Coraline discovers her real life parents have been taken by her 'other mother' and has to get them back. With the aide of three ghost children and a black cat Coraline dives into an adventure that she had never expected she would have.

The story is being adapted into a movie that's due out soon. I'm excited for it and will probably run out to my local theatre to see it. The director Henry Selick has done a number of clay-mation movies before (Nightmare Before Christmas, James and the Giant Peach, etc) so I'm sure it will come out lovely. Really, I'm very much excited about the movie. I live for this type of stuff.

Next Read:
Emily Dickinson's Poetry
...but I probably won't report on that.

Wednesday, January 7, 2009

The Last Summer (of You & Me)

This entry comes with a short story about myself. So if you don't want to hear this short story you're welcome to skip to the next paragraph. The story goes as such: I have a tendency to visit bookstores frequently. It became an even more frequent occurrence when I began working in one. But something happens while I browse the shelves. There will always be one, if not five books that continuously capture my attention. I'll return to these books, browse over them again, then place them on the shelf only to move on to something else that I just happened to spot right that moment. Leaving the book I have noticed the past eight times I visited a bookstore behind once more. Well, eventually the book breaks me down and I buy it. I don't know why I put it off so often, maybe it's my motive of finding good books? This past weekend (Saturday the 3rd) I decided to finally buy the book The Last Summer (of You and Me) after having seen this book haunt my dreams since June 2008.

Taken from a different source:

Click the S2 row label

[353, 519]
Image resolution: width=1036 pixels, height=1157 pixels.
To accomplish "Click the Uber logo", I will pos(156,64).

Any Sisterhood of the Traveling Pants fans out there listen up, this book is by the same author. I adored her Traveling Pants series so I figured this book couldn't be half bad, I'd have to give it a try. Yet again, I don't know why I kept passing it up for other books, but I did. And then I decided to buy it in the cold months of January only to read it curled up in a highly heated house while it snowed outside.

Did I mention this book is, for the main part, taken place during the summer months and at the beach? Even the scenes that are taken place elsewhere (place and time) still have that memory and heavy scent of the ocean air. I can relate to this, I feel as if my heart belongs to the beach, although I've only visited it a handful of times in my life. I feel this book makes it clear that you may leave the beach but if you love it; it never leaves you.

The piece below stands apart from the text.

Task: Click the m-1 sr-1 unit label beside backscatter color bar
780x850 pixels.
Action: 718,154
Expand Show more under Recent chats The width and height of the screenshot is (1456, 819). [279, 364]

When I had originally spotted the book I figured it would be a good beach read which, don't get me wrong, it is. But I feel the idea of a 'beach read' creates an idea that the book is generally lazy and calm. A good thing to relax to. Something without much substance. This book is not that typical beach read. This book is fabulous with strong characters and tear-jerking moments. Seriously, I had to duck into my room to finish reading the book because I got all choked up in front of my father. "You're crying because of a book, are you serious?" Was the type of question my fathers expression conveyed.

This book struck a personal cord with me. It deals with a heartbreak due to a certain event- this said event has happened in my own family so the pain felt amongst the characters was all the more understandable for myself. (Can you tell I'm attempting to be as vague as possible so not to give away details?)

I wouldn't let younger teenagers read the book, send them in the direction of The Traveling Pants and save this book for when they've reached 'adulthood'. You know, just so you don't step on any parents toes.

I think it's a great growth of Ms. Brashares though. She moved from a generally happy book about a group of teenagers and had them grow with each novel while having them deal with real life teenage issues. Then this book is even a step further then that, seeing that all the characters have either graduated college or are old enough to even have their Masters. It's a little bit more heavy, a little bit more sex, but all beautifully written and displayed in a classy way.

Much like her previous books, I feel I'll end up reading this book again when summer rolls around and I have sand in my hair after a good boogie boarding session.